Me quedé mirando el rastro de tu presencia, la huella que dejaron ellos en la tierra y me senté afuera a esperarte. Alcancé a ilusionarme con que no ibas a volver, pensé que tal vez el miedo a las garras te alejaría, que los abandonarías y que ya no sería mi responsabilidad. Pero no fue así. Tu regreso fue un golpe en mi vientre. Se veía en ti la alegría del reencuentro, las ansias de volver a arroparlos con tu cuerpo. Te posaste primero en la barandilla escudriñando el aire en busca del peligro que ya se había ido. Caminabas vibrante sin ninguna sospecha a esa cama que ahora estaba desierta. Sentí tu sorpresa, tu incomprensión. Rodeabas el sitio con esa intranquilidad en el caminar olfateando el viento, ese rastro cálido que no se había ido con ellos. Volaste un poco lejos para ver desde otra perspectiva. Percibía tus pensamientos, tu duda, tu angustia. Era como si dijeras: ¿será que me equivoque? Lo recuerdo, era aquí, todavía los siento. Te acercaste de nuevo al hundido de tierra ya frío para sentarte sobre las plumas que habías dejado la última vez. Pero faltaba algo. Se alzó tu vuelo al vacío.

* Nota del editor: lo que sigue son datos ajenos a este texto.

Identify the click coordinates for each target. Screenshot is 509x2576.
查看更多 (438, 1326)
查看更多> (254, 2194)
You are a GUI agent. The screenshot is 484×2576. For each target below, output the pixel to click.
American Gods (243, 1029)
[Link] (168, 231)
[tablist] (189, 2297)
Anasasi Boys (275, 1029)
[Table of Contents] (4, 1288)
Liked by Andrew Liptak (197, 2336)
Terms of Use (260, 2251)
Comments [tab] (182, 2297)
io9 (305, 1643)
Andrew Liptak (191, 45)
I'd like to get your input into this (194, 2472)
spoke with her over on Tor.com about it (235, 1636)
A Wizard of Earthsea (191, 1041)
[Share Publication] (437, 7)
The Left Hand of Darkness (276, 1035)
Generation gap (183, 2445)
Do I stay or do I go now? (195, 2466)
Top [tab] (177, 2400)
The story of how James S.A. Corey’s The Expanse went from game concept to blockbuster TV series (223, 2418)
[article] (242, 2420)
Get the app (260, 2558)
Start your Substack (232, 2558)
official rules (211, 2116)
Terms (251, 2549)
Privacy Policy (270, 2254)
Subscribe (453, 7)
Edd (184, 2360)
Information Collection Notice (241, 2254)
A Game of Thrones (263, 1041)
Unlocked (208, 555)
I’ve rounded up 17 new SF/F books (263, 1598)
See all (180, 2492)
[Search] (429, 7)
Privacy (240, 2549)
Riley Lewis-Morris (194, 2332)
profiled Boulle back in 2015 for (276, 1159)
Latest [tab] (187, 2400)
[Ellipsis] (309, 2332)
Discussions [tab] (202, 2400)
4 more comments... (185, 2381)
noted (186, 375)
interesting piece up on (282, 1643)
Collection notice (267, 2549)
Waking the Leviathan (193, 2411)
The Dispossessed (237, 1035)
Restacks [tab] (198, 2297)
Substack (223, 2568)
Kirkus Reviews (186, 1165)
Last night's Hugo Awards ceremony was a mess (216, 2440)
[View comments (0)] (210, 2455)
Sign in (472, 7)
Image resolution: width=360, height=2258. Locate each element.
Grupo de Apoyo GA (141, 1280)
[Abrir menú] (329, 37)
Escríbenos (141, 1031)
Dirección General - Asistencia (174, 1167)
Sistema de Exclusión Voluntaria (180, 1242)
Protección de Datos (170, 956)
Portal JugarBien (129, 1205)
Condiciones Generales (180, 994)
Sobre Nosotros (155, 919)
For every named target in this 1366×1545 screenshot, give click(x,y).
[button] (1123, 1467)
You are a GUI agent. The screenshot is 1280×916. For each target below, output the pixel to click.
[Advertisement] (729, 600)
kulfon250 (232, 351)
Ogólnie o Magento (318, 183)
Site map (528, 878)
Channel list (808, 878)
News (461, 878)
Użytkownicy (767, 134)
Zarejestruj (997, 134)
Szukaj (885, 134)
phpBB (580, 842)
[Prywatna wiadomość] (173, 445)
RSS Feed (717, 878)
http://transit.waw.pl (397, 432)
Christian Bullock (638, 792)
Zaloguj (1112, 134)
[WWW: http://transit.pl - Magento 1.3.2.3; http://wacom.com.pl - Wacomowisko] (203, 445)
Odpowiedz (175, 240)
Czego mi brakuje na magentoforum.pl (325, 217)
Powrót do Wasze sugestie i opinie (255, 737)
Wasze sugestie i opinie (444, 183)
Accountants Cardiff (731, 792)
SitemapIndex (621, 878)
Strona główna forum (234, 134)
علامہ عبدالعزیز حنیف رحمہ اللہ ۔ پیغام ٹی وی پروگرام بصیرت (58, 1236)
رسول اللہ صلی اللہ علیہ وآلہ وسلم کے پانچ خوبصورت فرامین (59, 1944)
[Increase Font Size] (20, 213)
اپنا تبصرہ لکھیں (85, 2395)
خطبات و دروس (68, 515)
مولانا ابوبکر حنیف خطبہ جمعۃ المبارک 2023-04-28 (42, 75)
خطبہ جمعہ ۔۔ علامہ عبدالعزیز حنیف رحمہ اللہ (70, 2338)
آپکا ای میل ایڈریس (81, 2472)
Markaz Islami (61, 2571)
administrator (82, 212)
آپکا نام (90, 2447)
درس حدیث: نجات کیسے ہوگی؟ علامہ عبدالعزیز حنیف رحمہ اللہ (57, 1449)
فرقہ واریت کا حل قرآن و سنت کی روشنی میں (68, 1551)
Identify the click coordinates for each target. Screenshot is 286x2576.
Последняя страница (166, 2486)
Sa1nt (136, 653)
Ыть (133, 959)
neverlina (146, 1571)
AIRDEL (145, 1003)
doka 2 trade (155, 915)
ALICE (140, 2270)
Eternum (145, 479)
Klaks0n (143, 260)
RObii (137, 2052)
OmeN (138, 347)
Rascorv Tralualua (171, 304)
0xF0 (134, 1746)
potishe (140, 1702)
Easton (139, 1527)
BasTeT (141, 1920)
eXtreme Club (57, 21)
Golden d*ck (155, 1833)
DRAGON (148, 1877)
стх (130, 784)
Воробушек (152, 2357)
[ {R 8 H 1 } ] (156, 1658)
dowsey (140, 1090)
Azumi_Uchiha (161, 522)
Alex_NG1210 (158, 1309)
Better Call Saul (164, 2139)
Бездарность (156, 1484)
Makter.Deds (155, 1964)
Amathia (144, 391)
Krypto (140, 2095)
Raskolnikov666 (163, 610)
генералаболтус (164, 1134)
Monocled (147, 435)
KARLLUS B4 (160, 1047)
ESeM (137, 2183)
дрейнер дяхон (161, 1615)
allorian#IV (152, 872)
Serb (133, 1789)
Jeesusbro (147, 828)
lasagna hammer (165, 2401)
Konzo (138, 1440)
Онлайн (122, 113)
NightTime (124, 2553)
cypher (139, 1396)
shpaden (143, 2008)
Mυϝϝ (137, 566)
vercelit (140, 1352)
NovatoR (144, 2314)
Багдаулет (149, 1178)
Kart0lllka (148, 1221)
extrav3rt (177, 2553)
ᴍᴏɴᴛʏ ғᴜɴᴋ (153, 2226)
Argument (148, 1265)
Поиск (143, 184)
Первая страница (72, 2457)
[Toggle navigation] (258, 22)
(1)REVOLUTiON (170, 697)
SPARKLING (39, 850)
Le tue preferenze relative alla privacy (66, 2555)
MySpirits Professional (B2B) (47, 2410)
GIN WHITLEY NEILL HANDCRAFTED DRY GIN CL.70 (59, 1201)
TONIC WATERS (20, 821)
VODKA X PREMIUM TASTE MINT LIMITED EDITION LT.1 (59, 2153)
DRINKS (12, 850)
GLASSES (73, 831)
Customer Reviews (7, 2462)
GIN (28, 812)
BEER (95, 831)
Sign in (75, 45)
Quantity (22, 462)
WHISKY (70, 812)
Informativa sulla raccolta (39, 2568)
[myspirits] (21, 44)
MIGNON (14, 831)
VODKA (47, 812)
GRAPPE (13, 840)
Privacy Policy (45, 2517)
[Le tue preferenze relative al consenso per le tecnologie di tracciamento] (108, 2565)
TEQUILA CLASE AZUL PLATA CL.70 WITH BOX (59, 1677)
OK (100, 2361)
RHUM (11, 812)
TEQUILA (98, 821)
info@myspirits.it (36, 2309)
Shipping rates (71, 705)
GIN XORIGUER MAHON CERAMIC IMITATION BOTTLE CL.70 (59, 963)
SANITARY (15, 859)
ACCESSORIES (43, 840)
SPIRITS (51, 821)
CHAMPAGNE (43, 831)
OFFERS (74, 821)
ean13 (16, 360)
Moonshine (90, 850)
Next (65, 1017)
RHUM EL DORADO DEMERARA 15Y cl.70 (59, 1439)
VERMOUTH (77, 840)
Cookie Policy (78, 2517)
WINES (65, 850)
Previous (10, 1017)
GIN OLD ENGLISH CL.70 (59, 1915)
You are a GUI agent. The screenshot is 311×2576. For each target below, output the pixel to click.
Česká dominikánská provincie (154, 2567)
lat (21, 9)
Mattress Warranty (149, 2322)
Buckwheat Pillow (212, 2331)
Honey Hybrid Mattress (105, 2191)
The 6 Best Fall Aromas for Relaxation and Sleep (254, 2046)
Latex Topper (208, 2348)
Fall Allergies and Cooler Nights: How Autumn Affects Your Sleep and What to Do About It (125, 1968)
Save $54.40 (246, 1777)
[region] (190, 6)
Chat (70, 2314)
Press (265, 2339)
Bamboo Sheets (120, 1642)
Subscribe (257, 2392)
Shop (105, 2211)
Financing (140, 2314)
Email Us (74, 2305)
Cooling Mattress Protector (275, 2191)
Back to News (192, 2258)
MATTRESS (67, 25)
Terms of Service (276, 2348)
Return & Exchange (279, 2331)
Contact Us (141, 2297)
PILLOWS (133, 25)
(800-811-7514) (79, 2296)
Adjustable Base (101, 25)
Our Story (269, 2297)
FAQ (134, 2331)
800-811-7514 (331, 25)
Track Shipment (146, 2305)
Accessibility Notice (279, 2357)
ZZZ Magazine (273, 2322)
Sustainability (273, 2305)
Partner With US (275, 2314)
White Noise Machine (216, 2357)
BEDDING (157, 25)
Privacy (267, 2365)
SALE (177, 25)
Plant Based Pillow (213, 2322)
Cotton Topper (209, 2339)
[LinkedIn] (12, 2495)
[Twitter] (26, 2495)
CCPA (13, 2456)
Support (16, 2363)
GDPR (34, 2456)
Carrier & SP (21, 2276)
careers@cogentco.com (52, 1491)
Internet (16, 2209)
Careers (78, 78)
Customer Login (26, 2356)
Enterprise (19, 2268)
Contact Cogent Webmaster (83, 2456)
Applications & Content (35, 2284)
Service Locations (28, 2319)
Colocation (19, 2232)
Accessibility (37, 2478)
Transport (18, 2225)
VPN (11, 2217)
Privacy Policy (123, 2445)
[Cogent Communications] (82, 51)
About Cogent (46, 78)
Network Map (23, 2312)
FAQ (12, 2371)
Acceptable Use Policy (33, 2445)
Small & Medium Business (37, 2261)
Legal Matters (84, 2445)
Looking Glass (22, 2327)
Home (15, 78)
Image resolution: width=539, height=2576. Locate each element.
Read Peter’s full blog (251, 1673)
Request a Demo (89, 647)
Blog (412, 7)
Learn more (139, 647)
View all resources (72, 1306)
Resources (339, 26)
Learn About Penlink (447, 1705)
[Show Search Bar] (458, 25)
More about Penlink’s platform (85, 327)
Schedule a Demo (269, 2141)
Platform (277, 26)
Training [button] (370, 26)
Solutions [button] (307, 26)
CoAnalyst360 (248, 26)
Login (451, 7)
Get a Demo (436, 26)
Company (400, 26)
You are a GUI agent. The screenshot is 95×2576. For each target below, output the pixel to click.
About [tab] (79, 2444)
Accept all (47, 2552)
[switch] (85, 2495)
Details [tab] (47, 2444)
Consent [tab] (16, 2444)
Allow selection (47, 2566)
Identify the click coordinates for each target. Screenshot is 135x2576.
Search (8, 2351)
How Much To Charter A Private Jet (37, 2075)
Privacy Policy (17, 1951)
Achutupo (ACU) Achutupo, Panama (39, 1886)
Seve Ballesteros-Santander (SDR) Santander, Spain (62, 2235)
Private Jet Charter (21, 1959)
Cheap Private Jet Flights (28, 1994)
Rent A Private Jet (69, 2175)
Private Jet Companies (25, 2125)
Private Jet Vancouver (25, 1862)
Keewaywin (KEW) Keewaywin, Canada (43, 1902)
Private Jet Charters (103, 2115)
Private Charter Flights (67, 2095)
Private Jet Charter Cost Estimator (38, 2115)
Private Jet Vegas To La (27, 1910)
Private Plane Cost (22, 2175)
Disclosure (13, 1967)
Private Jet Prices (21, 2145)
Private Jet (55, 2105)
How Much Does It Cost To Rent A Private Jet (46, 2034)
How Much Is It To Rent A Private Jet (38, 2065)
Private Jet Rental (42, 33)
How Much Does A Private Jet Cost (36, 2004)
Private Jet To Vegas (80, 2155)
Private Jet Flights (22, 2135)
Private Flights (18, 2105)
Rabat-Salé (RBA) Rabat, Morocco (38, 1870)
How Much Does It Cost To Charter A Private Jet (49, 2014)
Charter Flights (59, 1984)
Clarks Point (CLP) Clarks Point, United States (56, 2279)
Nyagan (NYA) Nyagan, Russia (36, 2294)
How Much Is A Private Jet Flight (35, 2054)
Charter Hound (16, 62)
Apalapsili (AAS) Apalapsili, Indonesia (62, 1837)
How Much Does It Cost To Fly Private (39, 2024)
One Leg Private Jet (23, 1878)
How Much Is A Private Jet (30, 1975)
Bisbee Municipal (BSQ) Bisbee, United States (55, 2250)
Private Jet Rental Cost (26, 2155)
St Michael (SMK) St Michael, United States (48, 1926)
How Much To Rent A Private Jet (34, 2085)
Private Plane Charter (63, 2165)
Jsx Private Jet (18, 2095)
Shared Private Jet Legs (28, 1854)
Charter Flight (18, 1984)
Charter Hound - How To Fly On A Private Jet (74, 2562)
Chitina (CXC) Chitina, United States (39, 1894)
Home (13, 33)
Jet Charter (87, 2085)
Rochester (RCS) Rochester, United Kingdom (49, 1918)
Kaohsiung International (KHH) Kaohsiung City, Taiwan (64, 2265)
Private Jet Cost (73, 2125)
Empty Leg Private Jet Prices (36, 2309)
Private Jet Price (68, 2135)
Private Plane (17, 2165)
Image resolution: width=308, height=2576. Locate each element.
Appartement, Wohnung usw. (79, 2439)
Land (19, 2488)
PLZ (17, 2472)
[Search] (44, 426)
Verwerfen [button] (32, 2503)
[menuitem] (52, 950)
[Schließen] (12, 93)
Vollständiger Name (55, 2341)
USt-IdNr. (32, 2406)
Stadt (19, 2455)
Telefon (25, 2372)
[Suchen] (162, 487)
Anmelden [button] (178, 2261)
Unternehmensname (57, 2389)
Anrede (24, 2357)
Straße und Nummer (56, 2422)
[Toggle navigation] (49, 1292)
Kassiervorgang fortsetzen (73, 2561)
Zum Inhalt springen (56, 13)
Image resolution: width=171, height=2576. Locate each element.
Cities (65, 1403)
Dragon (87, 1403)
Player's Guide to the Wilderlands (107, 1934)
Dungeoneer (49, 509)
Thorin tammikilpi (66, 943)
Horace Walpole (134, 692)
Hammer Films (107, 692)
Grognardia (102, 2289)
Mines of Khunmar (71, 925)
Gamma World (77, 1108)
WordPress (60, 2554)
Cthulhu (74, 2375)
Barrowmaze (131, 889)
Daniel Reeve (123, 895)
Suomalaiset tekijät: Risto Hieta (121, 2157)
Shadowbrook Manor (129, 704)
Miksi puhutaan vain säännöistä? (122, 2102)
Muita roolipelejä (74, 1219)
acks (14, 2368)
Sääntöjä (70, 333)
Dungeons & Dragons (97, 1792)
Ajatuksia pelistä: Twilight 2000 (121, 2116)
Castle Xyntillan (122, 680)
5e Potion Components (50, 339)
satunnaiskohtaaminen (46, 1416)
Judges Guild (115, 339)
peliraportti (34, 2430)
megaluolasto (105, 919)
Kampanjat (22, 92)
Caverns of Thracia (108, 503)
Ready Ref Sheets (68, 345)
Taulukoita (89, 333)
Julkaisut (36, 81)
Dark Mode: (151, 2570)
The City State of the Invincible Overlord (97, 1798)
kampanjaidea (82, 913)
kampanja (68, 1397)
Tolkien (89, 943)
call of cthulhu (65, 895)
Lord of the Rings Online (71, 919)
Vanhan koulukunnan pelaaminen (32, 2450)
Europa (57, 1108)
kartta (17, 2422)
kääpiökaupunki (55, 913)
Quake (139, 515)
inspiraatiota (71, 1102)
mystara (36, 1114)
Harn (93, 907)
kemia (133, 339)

Con la resignación marcada en tu cara ensombrecida planeaste hacia él, a la terraza vecina. No se cómo

se lo comunicaste, quizá con palabras mudas, o con esa vibración leve de tus conversaciones, tal vez con las caricias que le hacías. Al comprender, la desolación se alojó también en él. Apoyaste tu cuello en su cuerpo y te abrazó, en ese abrazo de pájaros, de alas enlazadas y cabezas ladeadas.